E poi Ding ha ripercorso con parole sincere e toccanti il suo viaggio sulla scacchiera, cominciato a quattro anni, e regalandoci la citazione più poetica dell'intero confronto, una dichiarazione d'amore per gli scacchi che è al tempo stesso una delle migliori descrizioni della disciplina: “Questa partita è stata il riflesso più profondo della mia anima. Ho passato ventisei anni della mia vita a giocare a scacchi, e credo di aver fatto ogni cosa che era possibile. Certe volte ho pensato che gli scacchi fossero come una droga, perché senza poter giocare tornei mi sentivo infelice. Certe volte ho fatto fatica a trovare altre attività che mi rendessero felice”.
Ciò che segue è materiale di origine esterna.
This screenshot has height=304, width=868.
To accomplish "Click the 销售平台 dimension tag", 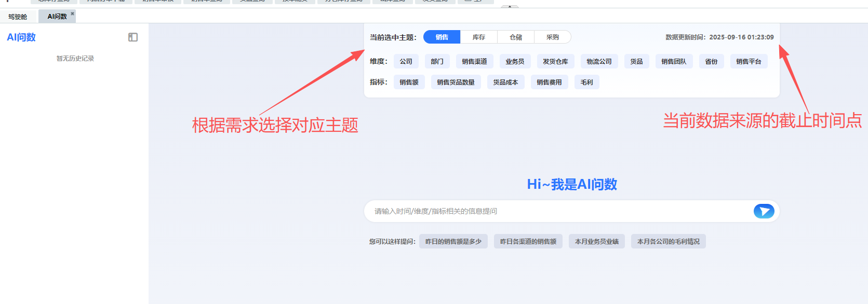I will pyautogui.click(x=748, y=62).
L'impressione è che Nepomniachtchi sia stato il giocatore migliore e più preparato, quello con più occasioni per portare a casa il confronto, ma che non le abbia sapute sfruttare a dovere. Viene da chiedersi, come ha fatto la giocatrice e commentatrice indonesiana Irene Sukandar, se Nepo resterà per sempre in quel limbo di giocatori straordinari ma imperfetti, come Keres, Rubinstein o Korchnoi, mai in grado di vincere il titolo più ambito, o se riuscirà un giorno a liberarsi da questa maledizione. Quel che è certo è che gli scacchi, nonostante l'era di Magnus Carlsen come campione del mondo sia apparentemente finita, si presentano al futuro in ottima salute.